Logo di Accredia, Ente Italiano di Accreditamento, con un design moderno e colori aziendali.

Il settore della refrigerazione e del condizionamento è al centro di importanti cambiamenti normativi a livello europeo. Con l’entrata in vigore del Regolamento di Esecuzione (UE) 2024/2215, che aggiorna e sostituisce il precedente 2015/2067, prende forma una nuova fase per la certificazione di imprese e tecnici che operano con gas fluorurati e alternativi. In questo contesto, Accredia ha diffuso le bozze degli schemi di accreditamento degli Organismi di certificazione, sulle quali il Position Paper propone riflessioni tecniche e miglioramenti concreti.

Il documento, firmato da ATF – Associazione Tecnici del Freddo, Assoclima, Assocold, Assofrigoristi, Unione del Caldo e del Freddo Green e Federchimica Assogastecnici, evidenzia come le nuove regole introducano standard più articolati per la gestione dei refrigeranti, ponendo maggiore attenzione alla sicurezza e alla sostenibilità. Ma l’adeguamento non può prescindere dall’esperienza maturata sul campo da migliaia di professionisti e imprese già certificate. Per questo si chiede che gli esami siano più mirati alle reali novità legislative e tecniche, e che vengano previsti percorsi agevolati per chi possiede già qualifiche riconosciute a livello europeo.
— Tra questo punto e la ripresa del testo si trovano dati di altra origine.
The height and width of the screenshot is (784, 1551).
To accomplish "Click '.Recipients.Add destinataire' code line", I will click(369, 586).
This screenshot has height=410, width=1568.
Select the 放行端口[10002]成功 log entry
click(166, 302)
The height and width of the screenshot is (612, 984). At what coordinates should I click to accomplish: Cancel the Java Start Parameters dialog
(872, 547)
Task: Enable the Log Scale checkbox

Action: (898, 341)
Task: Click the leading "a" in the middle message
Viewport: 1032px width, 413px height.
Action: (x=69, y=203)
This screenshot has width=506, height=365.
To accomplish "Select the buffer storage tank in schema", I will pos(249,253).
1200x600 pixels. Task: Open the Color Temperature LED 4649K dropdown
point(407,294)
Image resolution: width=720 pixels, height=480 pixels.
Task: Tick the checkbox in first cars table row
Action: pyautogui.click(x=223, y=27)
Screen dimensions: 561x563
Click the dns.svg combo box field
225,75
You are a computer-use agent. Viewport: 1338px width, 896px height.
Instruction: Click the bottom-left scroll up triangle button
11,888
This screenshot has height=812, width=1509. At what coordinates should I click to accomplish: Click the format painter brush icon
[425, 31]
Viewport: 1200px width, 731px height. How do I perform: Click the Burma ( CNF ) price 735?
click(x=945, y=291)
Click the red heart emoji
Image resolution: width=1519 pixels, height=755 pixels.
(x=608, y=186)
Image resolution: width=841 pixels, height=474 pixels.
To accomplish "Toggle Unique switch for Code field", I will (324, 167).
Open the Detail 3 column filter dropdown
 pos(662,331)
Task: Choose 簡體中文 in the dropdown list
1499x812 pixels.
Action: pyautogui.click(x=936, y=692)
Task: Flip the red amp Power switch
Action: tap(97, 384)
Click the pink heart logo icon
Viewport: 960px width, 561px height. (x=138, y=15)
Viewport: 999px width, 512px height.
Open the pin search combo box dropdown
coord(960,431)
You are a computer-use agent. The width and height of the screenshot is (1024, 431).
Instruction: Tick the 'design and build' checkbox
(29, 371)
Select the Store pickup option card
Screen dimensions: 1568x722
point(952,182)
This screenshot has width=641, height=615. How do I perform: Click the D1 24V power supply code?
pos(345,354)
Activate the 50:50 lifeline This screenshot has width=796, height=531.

Uno dei temi centrali è la certificazione delle persone fisiche: secondo le bozze, saranno introdotte sei categorie diverse in base al tipo di refrigerante utilizzato. Il Position Paper propone di gestire separatamente le prove d’esame, in giornate e sedi distinte, per garantire coerenza tra la tipologia di gas, le apparecchiature e le competenze richieste. Si chiede inoltre una maggiore chiarezza nei requisiti per gli esaminatori e nelle caratteristiche minime delle strutture d’esame.

Sul fronte delle imprese, il testo chiede di distinguere chiaramente tra attrezzature e strumenti da sottoporre a verifica, evitando costi inutili e garantendo al contempo la qualità delle operazioni.

Infine, si suggerisce di affiancare alla sorveglianza periodica un sistema di formazione continua e riconoscere formalmente le competenze acquisite tramite programmi già attivi, come Real Alternatives o le certificazioni su gas tossici e infiammabili. Il tavolo tecnico si dichiara pronto a collaborare con Accredia per costruire un sistema di certificazione più moderno, equo e rispondente alle reali esigenze del mercato.